Files
antigravity-claude-proxy/CLAUDE.md
Badri Narayanan S 5ae19a5b72 feat: add configurable account selection strategies
Refactor account selection into a strategy pattern with three options:
- Sticky: cache-optimized, stays on same account until rate-limited
- Round-robin: load-balanced, rotates every request
- Hybrid (default): smart distribution using health scores, token buckets, and LRU

The hybrid strategy uses multiple signals for optimal account selection:
health tracking for reliability, client-side token buckets for rate limiting,
and LRU freshness to prefer rested accounts.
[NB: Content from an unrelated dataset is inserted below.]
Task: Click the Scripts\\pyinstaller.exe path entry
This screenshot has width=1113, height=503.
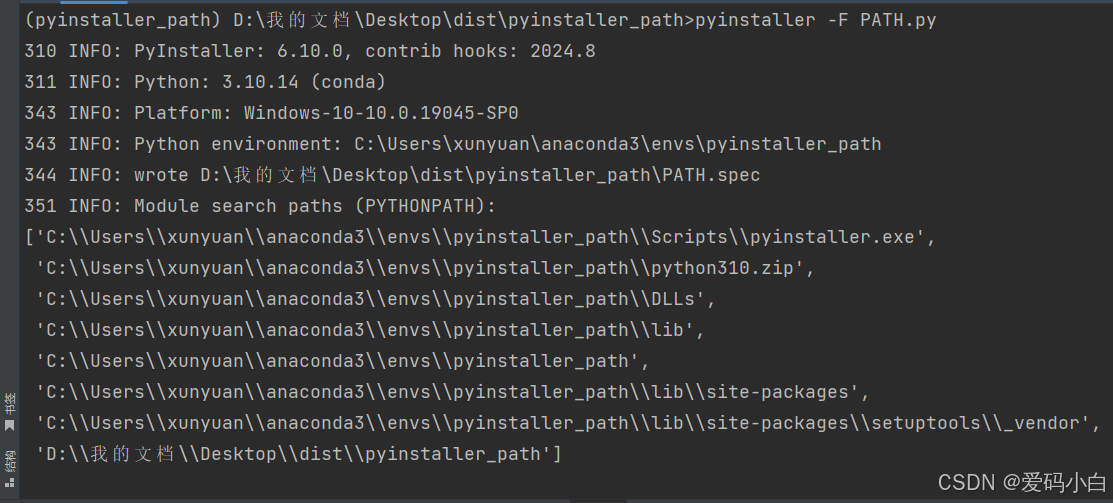Action: [481, 237]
Includes WebUI settings for strategy selection and unit tests.

Co-Authored-By: Claude <noreply@anthropic.com>
2026-01-18 03:48:43 +05:30

22 KiB
Raw Blame History

CLAUDE.md

This file provides guidance to Claude Code (claude.ai/code) when working with code in this repository.

Project Overview

Antigravity Claude Proxy is a Node.js proxy server that exposes an Anthropic-compatible API backed by Antigravity's Cloud Code service. It enables using Claude models (claude-sonnet-4-5-thinking, claude-opus-4-5-thinking) and Gemini models (gemini-3-flash, gemini-3-pro-low, gemini-3-pro-high) with Claude Code CLI.

The proxy translates requests from Anthropic Messages API format → Google Generative AI format → Antigravity Cloud Code API, then converts responses back to Anthropic format with full thinking/streaming support.

Commands

# Install dependencies (automatically builds CSS via prepare hook)
npm install

# Start server (runs on port 8080)
npm start

# Start with specific account selection strategy
npm start -- --strategy=sticky      # Cache-optimized (stays on same account)
npm start -- --strategy=round-robin # Load-balanced (rotates every request)
npm start -- --strategy=hybrid      # Smart distribution (default)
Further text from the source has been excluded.